Putting up the standard curved 4" or 5" coving is a reasonable DIY job but larger sizes are heavier and more awkward - but I would have thought most plasterers would be able to oblige. Mitres can be tricky, you need a template - B & Q and the like have yellow plastic ones which will do but are a bit too flexible, specialist shops would have better but more expensive ones.

I would have thought skim first then cove because otherwise you will lose some of your cove edge profile.

I expect one of the pros will be along later and can give you a professional perspective.

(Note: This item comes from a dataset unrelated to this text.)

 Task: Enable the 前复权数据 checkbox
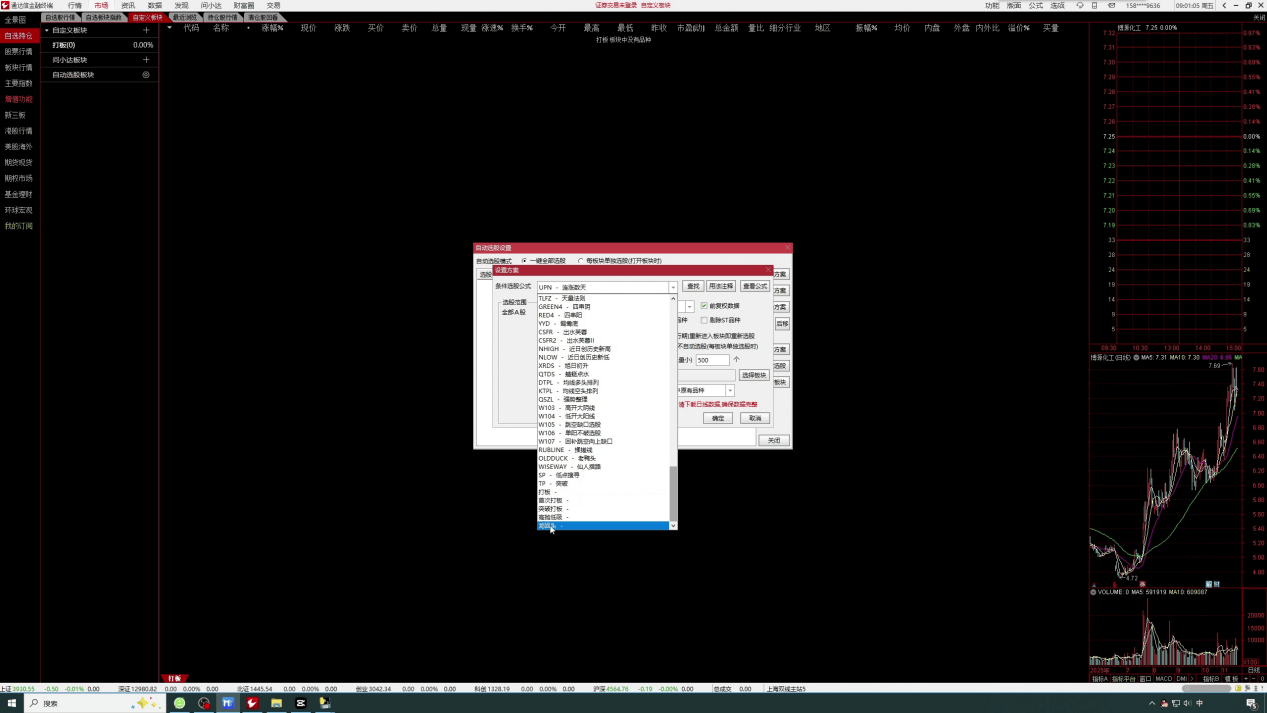[704, 306]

it would depend on the coving, if it is original coving then it would be expensive to replace, you would be better off replacing it with new coving. it could be fitted reasonably quickly. depends if you really want to keep the original and how much your budget is. personally i skim b4 hand then put the coving up.
We've been to a few plastering places around Sheffield (aristocrat, troika, abbey mouldings) and had a look at their cornices and they look really good. Plus you'll be able to see the detail rather than the original coving which is covered in layers of paint.

At about £20 for a 3m length it seems like the matrerial is fairly cheap. I'll have to find out if it is expensive froma labour point of view. I would have a crack at it myself but looking at how I cut mitres on skirting i reckon I would make a real hash of it!

Plus their ceiling roses seem alot cheaper than lesser quality stuff from the big DIY chains.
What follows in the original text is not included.